When Abraham Lincoln took actions based on military considerations, he gave himself the proper title, “commander in chief of the Army and Navy of the United States.” That title is rarely — more like never — heard today. It is just “commander in chief,” or even “commander in chief of the United States.” This reflects the increasing militarization of our politics. The citizenry at large is now thought of as under military discipline. In wartime, it is true, people submit to the national leadership more than in peacetime. The executive branch takes actions in secret, unaccountable to the electorate, to hide its moves from the enemy and protect national secrets. Constitutional shortcuts are taken “for the duration.” But those impositions are removed when normal life returns.

But we have not seen normal life in 66 years. The wartime discipline imposed in 1941 has never been lifted, and “the duration” has become the norm. World War II melded into the cold war, with greater secrecy than ever — more classified information, tougher security clearances. And now the cold war has modulated into the war on terrorism.

There has never been an executive branch more fetishistic about secrecy than the Bush-Cheney one. The secrecy has been used to throw a veil over detentions, “renditions,” suspension of the Geneva Conventions and of habeas corpus, torture and warrantless wiretaps. We hear again the refrain so common in the other wars — If you knew what we know, you would see how justified all our actions are.

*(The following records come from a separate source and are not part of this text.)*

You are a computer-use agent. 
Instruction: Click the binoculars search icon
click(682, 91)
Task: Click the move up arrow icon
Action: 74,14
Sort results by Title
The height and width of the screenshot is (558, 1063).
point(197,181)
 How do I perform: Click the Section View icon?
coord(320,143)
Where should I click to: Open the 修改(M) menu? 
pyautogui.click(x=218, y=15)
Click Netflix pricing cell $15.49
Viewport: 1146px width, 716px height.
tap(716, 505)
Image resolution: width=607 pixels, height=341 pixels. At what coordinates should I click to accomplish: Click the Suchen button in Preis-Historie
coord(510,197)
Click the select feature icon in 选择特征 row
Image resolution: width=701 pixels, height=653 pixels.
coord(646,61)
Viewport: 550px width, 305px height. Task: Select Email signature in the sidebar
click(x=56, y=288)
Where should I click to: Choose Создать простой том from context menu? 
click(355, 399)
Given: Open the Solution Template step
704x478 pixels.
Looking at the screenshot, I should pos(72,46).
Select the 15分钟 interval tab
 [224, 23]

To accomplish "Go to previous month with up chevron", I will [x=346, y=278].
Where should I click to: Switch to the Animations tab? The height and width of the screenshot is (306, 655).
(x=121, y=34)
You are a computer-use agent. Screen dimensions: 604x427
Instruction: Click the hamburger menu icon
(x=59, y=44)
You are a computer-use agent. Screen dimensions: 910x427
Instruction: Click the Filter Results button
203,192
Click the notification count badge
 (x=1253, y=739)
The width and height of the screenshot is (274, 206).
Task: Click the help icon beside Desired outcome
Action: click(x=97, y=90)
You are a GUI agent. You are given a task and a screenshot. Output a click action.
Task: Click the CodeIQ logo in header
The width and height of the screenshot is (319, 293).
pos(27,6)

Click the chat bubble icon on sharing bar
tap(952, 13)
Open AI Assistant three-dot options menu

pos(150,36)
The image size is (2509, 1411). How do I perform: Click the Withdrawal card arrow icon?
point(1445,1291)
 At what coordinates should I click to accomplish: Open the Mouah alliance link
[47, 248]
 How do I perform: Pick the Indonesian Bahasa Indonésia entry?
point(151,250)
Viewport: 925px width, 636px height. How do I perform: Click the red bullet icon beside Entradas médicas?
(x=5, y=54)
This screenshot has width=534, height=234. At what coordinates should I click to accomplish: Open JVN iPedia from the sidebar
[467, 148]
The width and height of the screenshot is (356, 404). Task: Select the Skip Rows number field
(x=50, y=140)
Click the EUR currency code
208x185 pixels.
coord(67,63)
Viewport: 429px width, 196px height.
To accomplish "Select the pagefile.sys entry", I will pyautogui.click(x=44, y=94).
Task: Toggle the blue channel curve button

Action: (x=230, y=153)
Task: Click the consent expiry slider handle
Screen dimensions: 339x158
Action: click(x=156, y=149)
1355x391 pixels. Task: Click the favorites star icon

But we can never know what they know. We do not have sufficient clearance.

* * * *

We used to take pride in civilian leadership of the military under the Constitution, a principle that George Washington embraced when he avoided military symbols at Mount Vernon. We are not led — or were not in the past — by caudillos.

Senator Daniel Patrick Moynihan’s prescient last book, “Secrecy,” traced the ever-faster-growing secrecy of our government and said that it strikes at the very essence of democracy — accountability of representatives to the people. How can the people hold their representatives to account if they are denied knowledge of what they are doing? Wartime and war analogies are embraced because these justify the secrecy. The representative is accountable to citizens. Soldiers are accountable to their officer. The dynamics are different, and to blend them is to undermine the basic principles of our Constitution.

In Talking Points Memo, David Kurtz discusses the impact of this militarization of our politics, referring to the NYTimes case mentioned in Secrecy Is at Issue in Suits Opposing Spy Program. The concerns are not theoretical; as the article examines the extraordinary steps the Justice Department is taking to control legal proceedings with national security implications. As Kurtz notes:
Congress and the Judiciary have allowed themselves to be steamrolled by the Executive. The mid-term elections forced Congress to change. There is no such external corrective mechanism for the Judiciary, which is at it should be. So judges and justices will have to stand up to defend an independent judiciary. Will they? The record so far is mixed, at best.
And of course, for the definitive word on this issue, read Glenn Greenwald's piece, Public servant v. Military Commander. He agrees with Wills' analysis, but he considered the issue last year during the NSA illegal eavesdropping program revelations. Greenwald adds:
This is much more than semantics. The constant, improper references to President Bush as "Commander-in-Chief" -- rather than what Theodore Roosevelt called "merely the most important among a large number of public servants" -- pervades the media and shapes how it talks about the President in all sorts of destructive ways.
In other words, as a Commander, he's a Caudillo.